Exercise brief: Edit the lines below by changing every "top pad" to "upper pad" and keeping everything else the same. Leave the pictures out of your answer.

Extracted information:
━━━━━━━━━━━━━━━━━━━━━━━━━━━━━━

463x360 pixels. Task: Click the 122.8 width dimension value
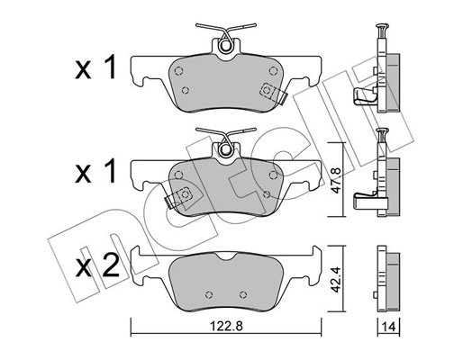[x=226, y=326]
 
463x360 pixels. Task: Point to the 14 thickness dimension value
[x=389, y=327]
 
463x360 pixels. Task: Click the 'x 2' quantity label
[x=97, y=267]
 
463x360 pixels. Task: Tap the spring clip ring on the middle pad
[x=225, y=150]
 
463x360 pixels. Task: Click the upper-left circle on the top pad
[x=179, y=71]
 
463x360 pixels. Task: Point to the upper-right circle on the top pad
[x=273, y=71]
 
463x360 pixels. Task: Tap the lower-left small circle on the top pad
[x=186, y=90]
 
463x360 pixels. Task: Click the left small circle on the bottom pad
[x=209, y=294]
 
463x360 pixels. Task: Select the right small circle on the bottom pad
[x=243, y=294]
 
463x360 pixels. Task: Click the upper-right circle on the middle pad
[x=273, y=175]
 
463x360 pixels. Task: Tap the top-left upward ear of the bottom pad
[x=136, y=251]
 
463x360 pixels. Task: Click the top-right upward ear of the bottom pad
[x=316, y=251]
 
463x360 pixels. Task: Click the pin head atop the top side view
[x=382, y=26]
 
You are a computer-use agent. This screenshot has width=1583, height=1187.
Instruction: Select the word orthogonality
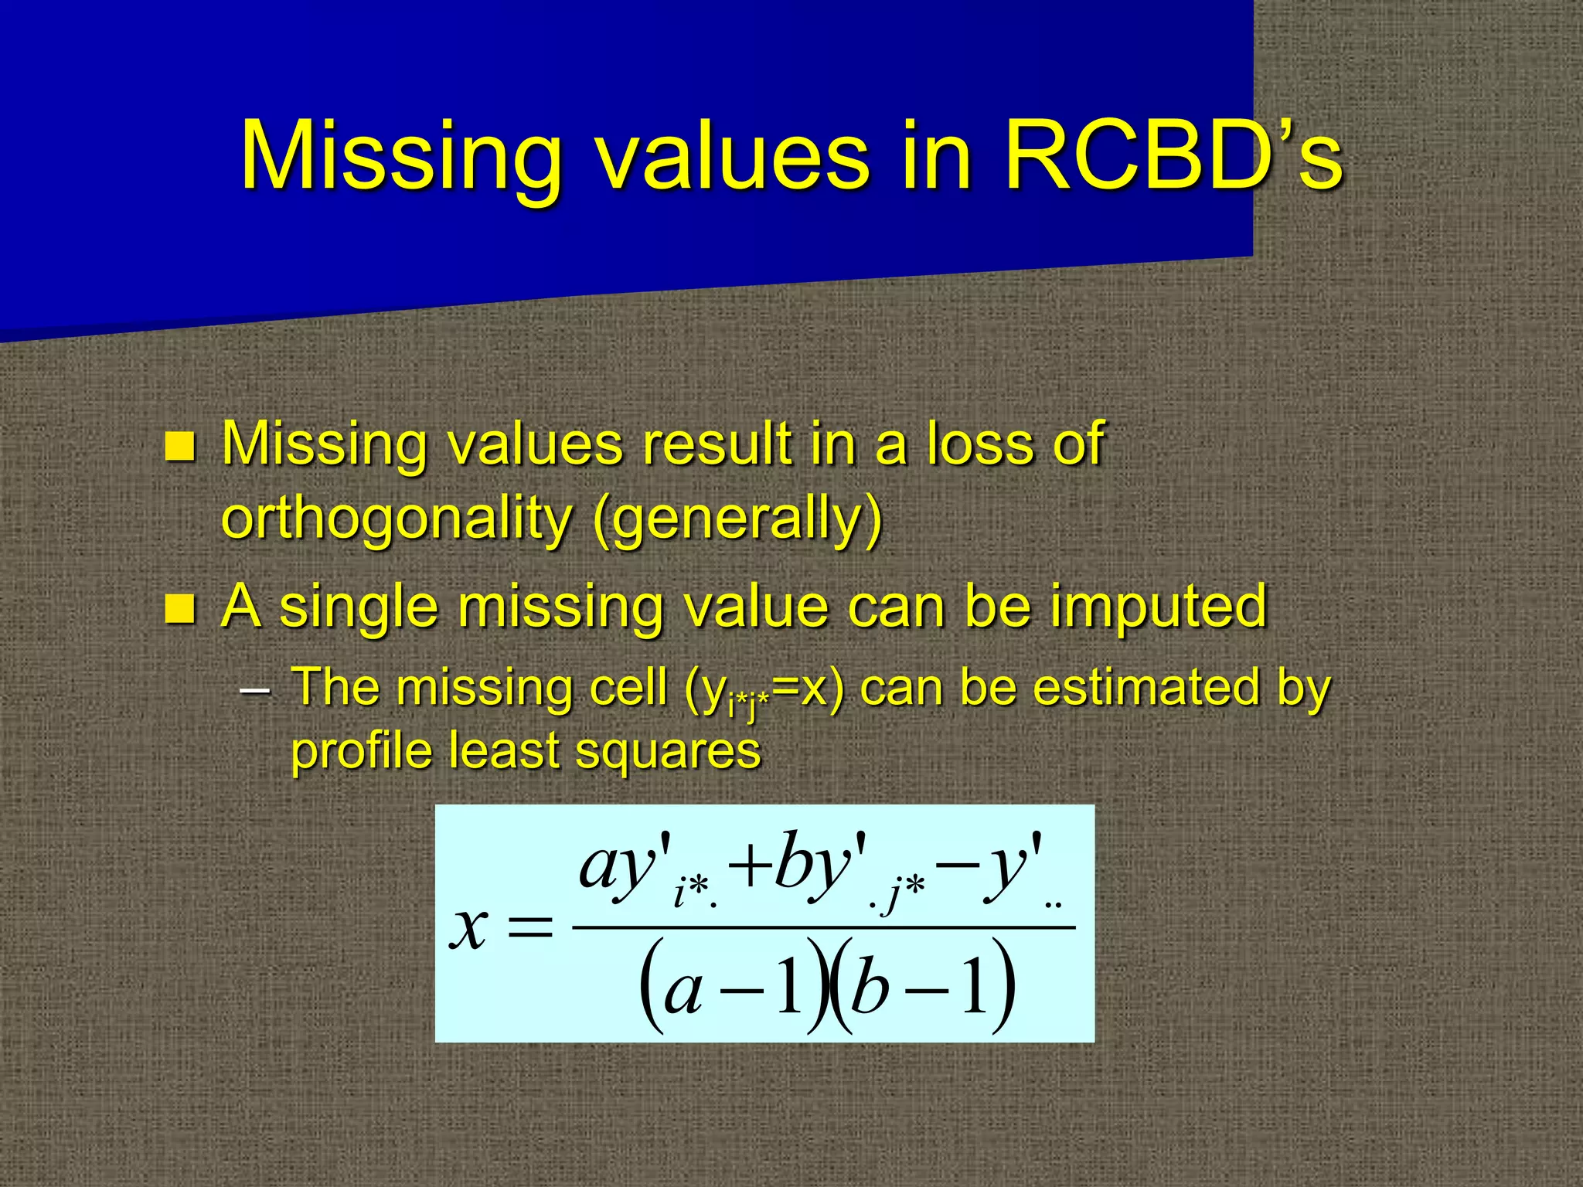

━━━━━━━━━━━━━━━━━━━━━━━━━━━━━━

Answer to this exercise:
463x360 pixels. Task: Click the 122.8 width dimension value
[x=226, y=326]
 
463x360 pixels. Task: Point to the 14 thickness dimension value
[x=389, y=327]
 
463x360 pixels. Task: Click the 'x 2' quantity label
[x=97, y=267]
 
463x360 pixels. Task: Tap the spring clip ring on the middle pad
[x=225, y=150]
 
463x360 pixels. Task: Click the upper-left circle on the upper pad
[x=179, y=71]
 
463x360 pixels. Task: Point to the upper-right circle on the upper pad
[x=273, y=71]
 
463x360 pixels. Task: Tap the lower-left small circle on the upper pad
[x=186, y=90]
 
463x360 pixels. Task: Click the left small circle on the bottom pad
[x=209, y=294]
 
463x360 pixels. Task: Select the right small circle on the bottom pad
[x=243, y=294]
 
463x360 pixels. Task: Click the upper-right circle on the middle pad
[x=273, y=175]
 
463x360 pixels. Task: Tap the top-left upward ear of the bottom pad
[x=136, y=251]
 
463x360 pixels. Task: Click the top-right upward ear of the bottom pad
[x=316, y=251]
 
463x360 pixels. Task: Click the pin head atop the top side view
[x=382, y=26]
 
You are a computer-use agent. This screenshot has width=1583, height=1187.
Instruction: Select the word orthogonality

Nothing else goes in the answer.